Seuil (Fiction et Cie) 2012, 220 pages.
Il s’agit d’un roman biographique, dont le personnage principal est Alexandre Yersin ( 1863- 1943), médecin, chercheur en biologie, inventeur, explorateur, grand voyageur… un homme exceptionnel, connu seulement dans les milieux scientifiques, avant que l’auteur ne le signale à l’attention du public littéraire.
« Comme nous tous, Yersin cherche à faire de sa vie une belle et harmonieuse composition… sauf que lui y parvient. »
Né dans le canton de Vaud, orphelin de père, Yersin montre très tôt de l’intérêt pour toutes les sciences expérimentales. Avant même d’être reçu médecin il devient chercheur en microbiologie, avec l’équipe de Pasteur qui vient de guérir de la rage le jeune Joseph Meister. Mieux encore, il va partir en Asie du sud-est avec la Compagnie Maritime, découvrir un espace inexploré et une tribu (les Moï) un espace qu’il va coloniser sous le nom de Nha-Trang ; il y aura d’autres épisodes mémorables notamment son action sur le bacille de la peste à Hong-Kong, ses étonnants travaux en botanique, et sur les animaux d’élevage et de laboratoire. Sans compter la triste vieillesse du chercheur qui aura connu le nazisme (voir le double sens du titre).
L’auteur raconte le vie de Yersin à la troisième personne, avec de belles phrases choisies, laconiques, désenchantées mais admiratives. Beaucoup de phrases sans verbes mais d’une haute tenue littéraire. Des phrases en suspens comme je les aime, et même de l’humour (les développements sur les animaux « sacrifiés » par Yersin, en principe pour trouver des vaccins…)
L’auteur parsème son récit de leitmotivs : par exemple le refrain lancinant à propos des hommes sans père, celui du besoin de mouvement des vrais aventuriers de la vie. Des refrains qui donnent un rythme étonnant à ce récit.

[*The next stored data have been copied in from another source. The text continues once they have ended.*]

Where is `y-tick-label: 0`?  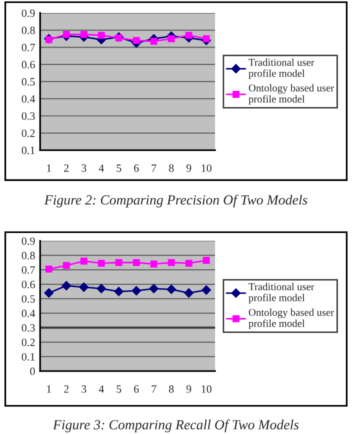 y-tick-label: 0 is located at coordinates (32, 372).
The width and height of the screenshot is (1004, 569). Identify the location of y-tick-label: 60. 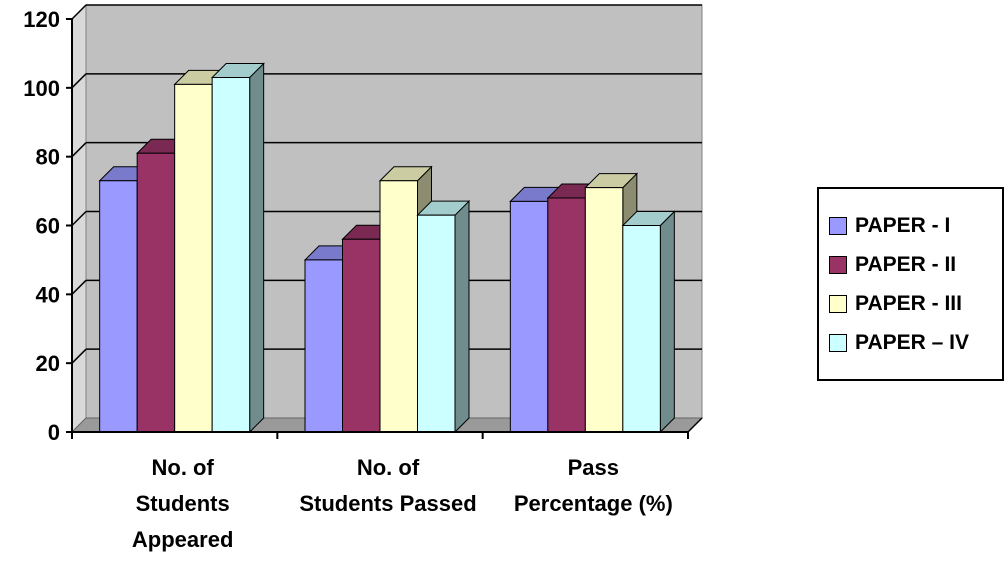
(48, 226).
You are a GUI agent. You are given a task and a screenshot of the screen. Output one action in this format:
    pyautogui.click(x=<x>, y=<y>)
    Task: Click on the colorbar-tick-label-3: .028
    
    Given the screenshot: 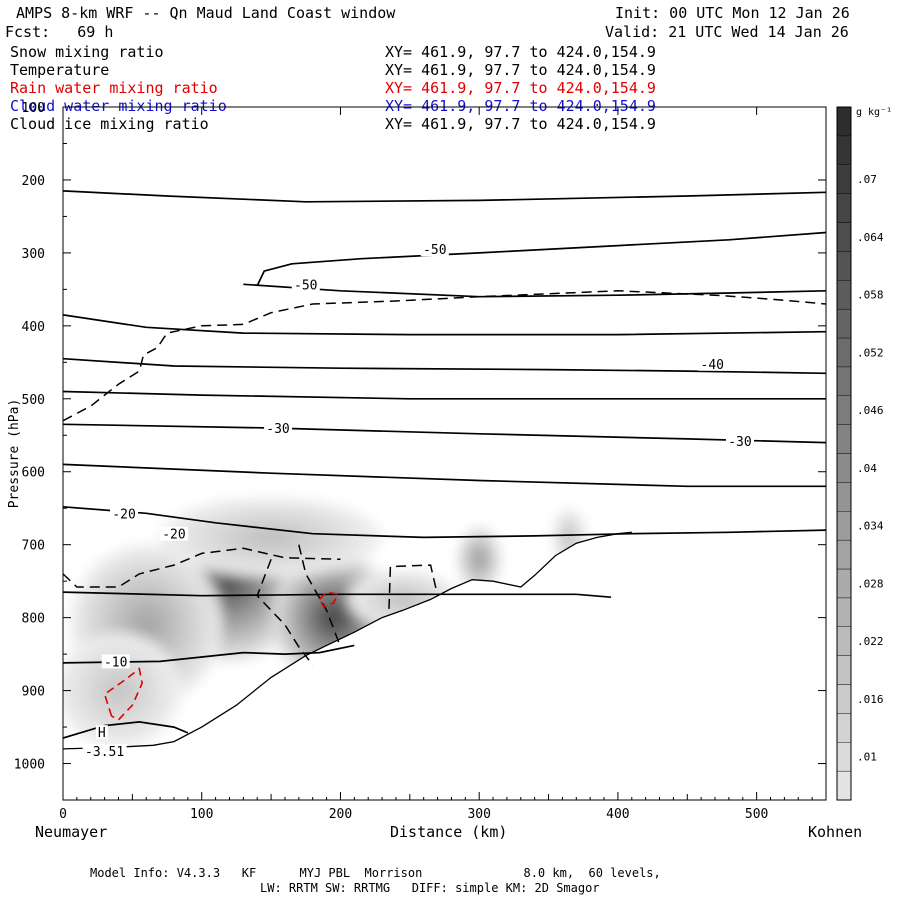 What is the action you would take?
    pyautogui.click(x=870, y=584)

Patrick Deville a aussi mis en parallèle le personnage de Rimbaud avec celui de Yersin.
Ils ne se sont pas connu ; Rimbaud est plus âgé de 9 ans et mourut prématurément ( si Yersin était tombé sur lui, il eût sans doute pu le soigner !). En outre, la littérature n’était pas un objet dont Yersin aurait pu s’emparer avec profit. Ce qui les rapproche, c’est l’absence de père (et donc l’errance), le goût de l’aventure, la curiosité inlassable ; Rimbaud quitta les Parnassiens devenus routiniers, comme Yersin les « Pasteuriens » lorsqu’ils n’eurent plus rien à lui apprendre et lui plus rien à découvrir dans ce contexte…
Les héros de l’auteur sont des hommes passionnants et passionnés, qui n’aiment pas s’ennuyer et vont de découvertes en découvertes, même au péril de leur vie. Il sait nous faire partager son enthousiasme.